Überversorgung durch Wettbewerb in den Griff kriegen zu wollen, mag eine gute Idee sein, doch sollte man dabei darauf achten, dass es die Richtigen trifft. So einfach, wie die Politik sich das manchmal vorzustellen scheint, ist es nämlich im Gesundheitswesen beileibe nicht. Natürlich kann an der Preisschraube gedreht werden, bis es quietscht, und die „Schlechten“ scheiden dann eben aus dem Markt aus. So die Theorie. Aber dazu gehört dann bitte auch das Monitoring, ob es sich bei den Verlierern denn auch wirklich um Markt- und Versorgungsteilnehmer handelt, die unzureichende Qualität liefern oder schlicht überflüssig sind. Es könnte ja auch ganz andere Gründe geben, die dazu führen, dass beteiligte Versorgungsakteure vom Wettbewerb benachteiligt werden. Uns das sind häufig Gründe, die gerade mit Versorgungsverantwortung und Daseinsvorsorge zu tun haben.
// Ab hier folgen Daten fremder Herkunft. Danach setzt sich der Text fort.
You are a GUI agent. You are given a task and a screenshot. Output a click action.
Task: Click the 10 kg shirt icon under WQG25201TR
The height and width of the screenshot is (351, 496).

Bei den Kassen wissen wir beispielsweise, dass Versorgung in den Ballungsräumen teurer ist. Es werden also – auch das ist bekannt – Krankenkassen benachteiligt, die ihre Versicherten überwiegend aus Ballungsräumen rekrutieren. Diverse Industrie-Betriebskrankenkassen vor allem, die sich an den in der Regel großstädtisch geprägten Standorten ihrer Unternehmen angesiedelt haben. Das hat auch nichts mit Bundesländern zu tun, wie Politik zu denken scheint (in der Regel immer dann, wenn sie ihr Land benachteiligt fühlt), sondern mit Regionen, die es in jedem Bundesland gibt. Das AOK-System hat – weil es konnte – auf diese Verzerrung bereits reagiert, indem es seine schwächelnden Großstadt-AOKen mit gesunden Land-AOKen zusammengelegt hat. Aber das ist alles bekannt. Das bereits von Ulla Schmidt – wider besseres Wissen? – verwendete Argument, vor allem „schlechter wirtschaftende Kassen“ würde der Preiswettbewerb treffen, wird nicht dadurch richtiger, dass auch Nachfolgerminister und -regierungen es unkritisch nachgebetet haben.